Wyoming is looking at repealing the Hospital Records Act of 1991, which was passed to ensure that hospitals are taking steps to protect patient data privacy. The law was enacted five years prior to the Health Insurance Portability and Accountability Act (HIPAA) of 1996. It mandated hospitals to employ privacy and security measures that were similar to what the HIPAA introduced later.

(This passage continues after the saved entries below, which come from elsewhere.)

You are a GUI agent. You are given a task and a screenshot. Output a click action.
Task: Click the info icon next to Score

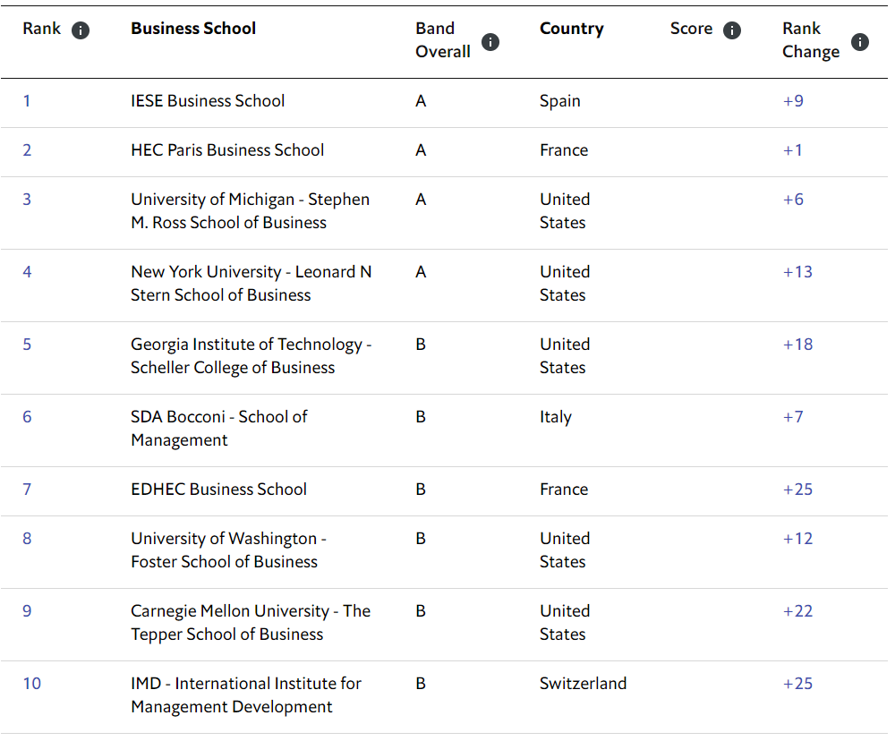click(732, 31)
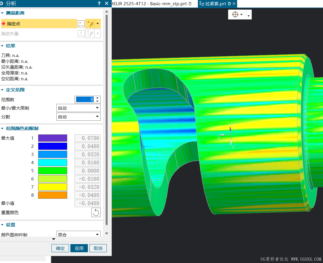Click the gear icon in 分析 title bar
The width and height of the screenshot is (323, 263).
click(x=2, y=3)
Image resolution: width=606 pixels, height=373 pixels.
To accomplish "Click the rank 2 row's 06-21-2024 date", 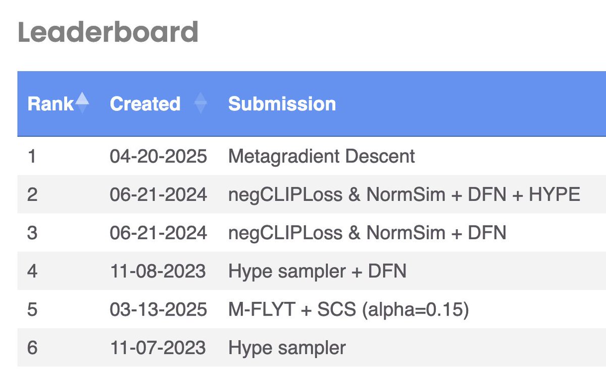I will pos(158,194).
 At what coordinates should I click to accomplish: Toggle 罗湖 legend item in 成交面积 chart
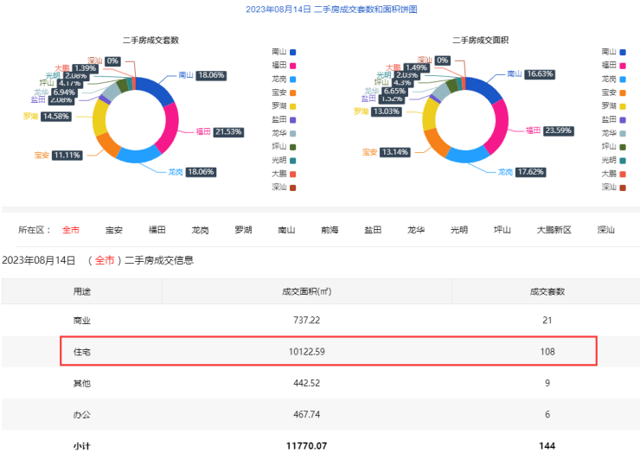(612, 105)
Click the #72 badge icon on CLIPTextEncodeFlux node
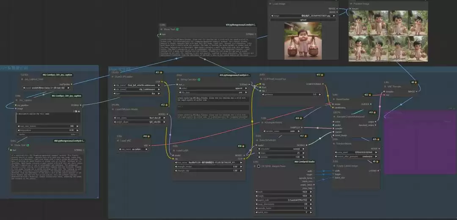The width and height of the screenshot is (457, 220). click(322, 75)
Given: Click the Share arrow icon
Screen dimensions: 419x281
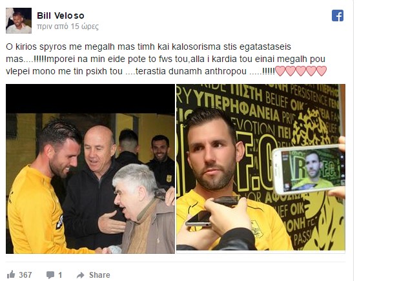Looking at the screenshot, I should pos(81,275).
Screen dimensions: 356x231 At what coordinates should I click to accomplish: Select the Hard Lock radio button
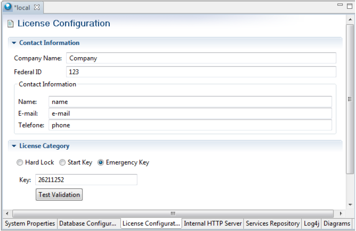19,163
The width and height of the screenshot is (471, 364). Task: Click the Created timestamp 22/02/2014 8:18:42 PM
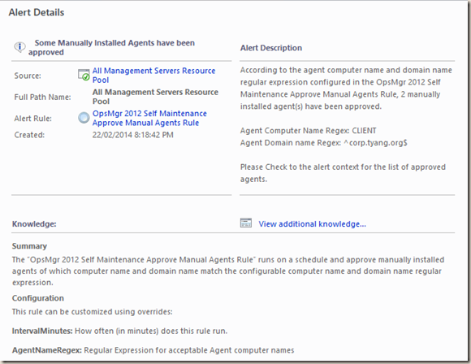132,135
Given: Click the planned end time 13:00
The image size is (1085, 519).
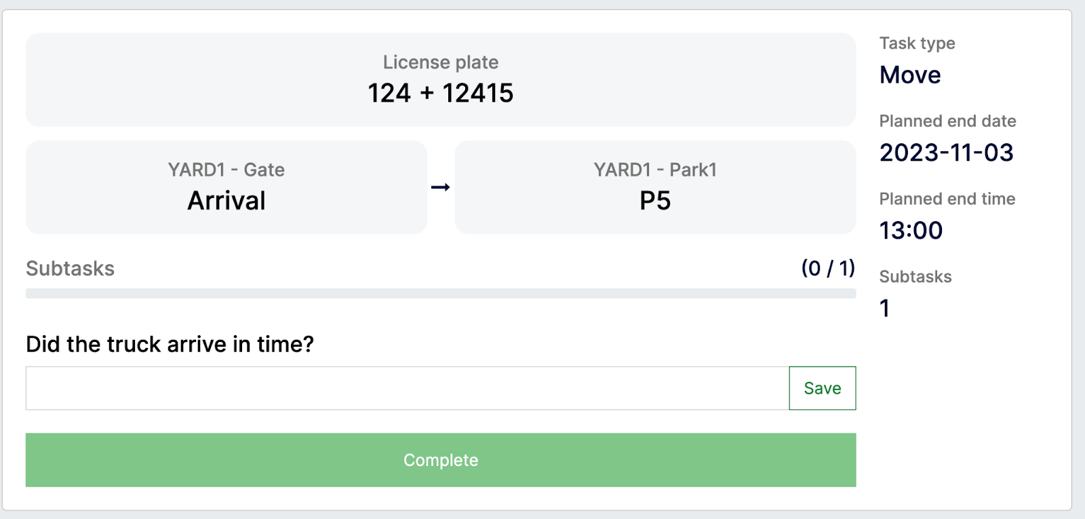Looking at the screenshot, I should pyautogui.click(x=911, y=231).
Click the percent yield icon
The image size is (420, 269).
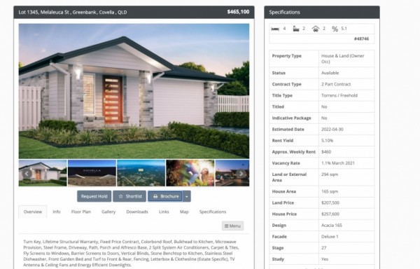pyautogui.click(x=335, y=29)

The following points are covered by the Hospital Records Act:
- Getting patient consent before disclosure of patient information
- Confining disclosures of patient information by hospitals
- Posting notices about privacy practices
- Identifying the persons permitted to take action on patient’s behalf
- Implementing security measures
- Specifying retention periods for health files
There’s no problem with the Hospital Records Act, in fact, it is very effective. But its protections became redundant once the HIPAA and its Privacy and Security Rules were implemented considering that all hospitals need to follow the HIPAA Rules covering the same issues. HIPAA additionally required more data protections and gave patients a lot more rights.
Even though the objectives of the HIPAA and the state law are the same, the two regulations have several differences that are creating issues for hospitals and the authorities. Having two sets of regulations to comply with is putting a higher regulatory burden on hospitals. Also, complying with the state law but not with the HIPAA could put the hospital at risk of penalty charges.
Doctor’s offices are required to comply with the HIPAA only, while hospitals ought to comply with two laws. By repealing the Hospital Records Act, the compliance requirement will be standardized for all healthcare service providers.
The sponsors of the bill (Senate File 96 SF0096) were Sen. Dave Kinskey (R-Sheridan); Rep. Mark Kinner (R-Sheridan) and Rep. Cyrus Western (R-Big Horn). If this bill (which was introduced on January 29, 2019) is approved, Wyoming’s Hospital Records Act would be repealed. Patient privacy protections would then just depend on the compliance of healthcare providers with the HIPAA. In that instance, hospital compliance with regulatory requirements will be more straightforward.